Getting low down is the only way to go sometimes. Shooting this nightjar from above would have been impossible as I wouldn’t have been able to approach this bird from a standing position. I decided to get down low and commando crawl up to this bird that I spotted perched next to the road whilst I was in Kenya. The red eye is a result of the reflection of the flash from my camera…. should have used red eye reduction mode 😉
Montane Nightjar, Caprimulgus poliocephalus, Kenya.
With Christmas just around the corner it was time to celebrate early with a trip to see the female Desert Wheatear on Titterslee Clee Hill. Although finding it was a problem as it had decided to do a vanishing act about a minute before I arrived, I finally located it around 90 minutes later. Such an obliging little bird which allowed a very close approach. With the winter sun being so low in the sky, the lighting on the bird was perfect, giving nice saturation to the background vegetation aswell. I used an angle finder to help me compose the images and also to try and get the camera and lens either at eye level with the bird or slightly lower, making for a better portrait.
Desert Wheatears usually frequent North Africa and the Middle East so to see one in Shropshire is very lucky indeed.
Top: Canon 1d MkIV, Canon 500mm F4 L IS lens with 1.4x, 1/1000sec at f/7.1, ISO 800, tripod and angle finder.
Bottom: Canon 1d MkIV, Canon 500mm F4 L IS lens, 1/400sec at f/8.0, ISO 400, tripod and angle finder.

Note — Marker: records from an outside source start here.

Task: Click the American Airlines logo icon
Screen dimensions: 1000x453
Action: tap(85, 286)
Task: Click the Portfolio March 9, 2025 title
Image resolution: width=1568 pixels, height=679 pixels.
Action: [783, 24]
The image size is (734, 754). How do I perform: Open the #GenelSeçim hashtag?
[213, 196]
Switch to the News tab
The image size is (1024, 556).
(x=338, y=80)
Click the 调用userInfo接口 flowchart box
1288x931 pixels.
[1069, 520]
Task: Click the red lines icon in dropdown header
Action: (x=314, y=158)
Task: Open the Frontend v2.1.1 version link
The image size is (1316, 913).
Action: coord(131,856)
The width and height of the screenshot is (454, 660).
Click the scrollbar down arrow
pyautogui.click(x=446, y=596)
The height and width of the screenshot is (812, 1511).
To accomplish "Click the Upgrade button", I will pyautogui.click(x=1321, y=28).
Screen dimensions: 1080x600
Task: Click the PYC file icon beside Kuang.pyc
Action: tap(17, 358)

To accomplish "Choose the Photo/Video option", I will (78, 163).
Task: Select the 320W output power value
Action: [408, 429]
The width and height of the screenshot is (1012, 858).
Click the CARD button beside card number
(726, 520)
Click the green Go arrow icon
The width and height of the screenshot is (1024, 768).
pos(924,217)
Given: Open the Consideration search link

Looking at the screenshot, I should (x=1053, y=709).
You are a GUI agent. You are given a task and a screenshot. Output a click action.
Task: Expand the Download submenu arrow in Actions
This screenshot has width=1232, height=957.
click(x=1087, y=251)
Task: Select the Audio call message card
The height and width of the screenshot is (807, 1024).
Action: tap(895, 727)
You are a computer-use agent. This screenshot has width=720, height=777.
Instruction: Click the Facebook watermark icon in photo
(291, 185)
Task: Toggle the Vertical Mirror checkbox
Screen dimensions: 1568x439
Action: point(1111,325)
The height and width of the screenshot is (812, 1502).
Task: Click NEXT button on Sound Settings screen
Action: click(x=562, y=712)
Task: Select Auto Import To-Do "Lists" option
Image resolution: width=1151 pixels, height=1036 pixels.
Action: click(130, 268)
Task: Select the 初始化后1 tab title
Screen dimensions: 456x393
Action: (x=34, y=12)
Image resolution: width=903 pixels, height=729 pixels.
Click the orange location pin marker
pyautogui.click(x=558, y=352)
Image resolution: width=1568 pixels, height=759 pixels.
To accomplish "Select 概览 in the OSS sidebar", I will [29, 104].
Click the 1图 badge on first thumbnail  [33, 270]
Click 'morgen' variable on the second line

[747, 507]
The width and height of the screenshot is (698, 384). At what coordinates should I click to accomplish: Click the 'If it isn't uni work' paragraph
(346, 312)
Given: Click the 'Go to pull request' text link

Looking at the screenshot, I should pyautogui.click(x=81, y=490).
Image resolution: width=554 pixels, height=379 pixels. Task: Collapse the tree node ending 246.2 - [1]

Also, if you want a laugh (I did when I saw it!) have a look at the image below. This was the first Desert Wheatear I saw whilst in Tunisia in 2004. It was taken when I first started photography using the digiscoping technique! It was taken with a Nikon Coolpix 4500 and Swarovski AT80HD telescope. Hopefully you will see a huge difference to the work I am producing now!!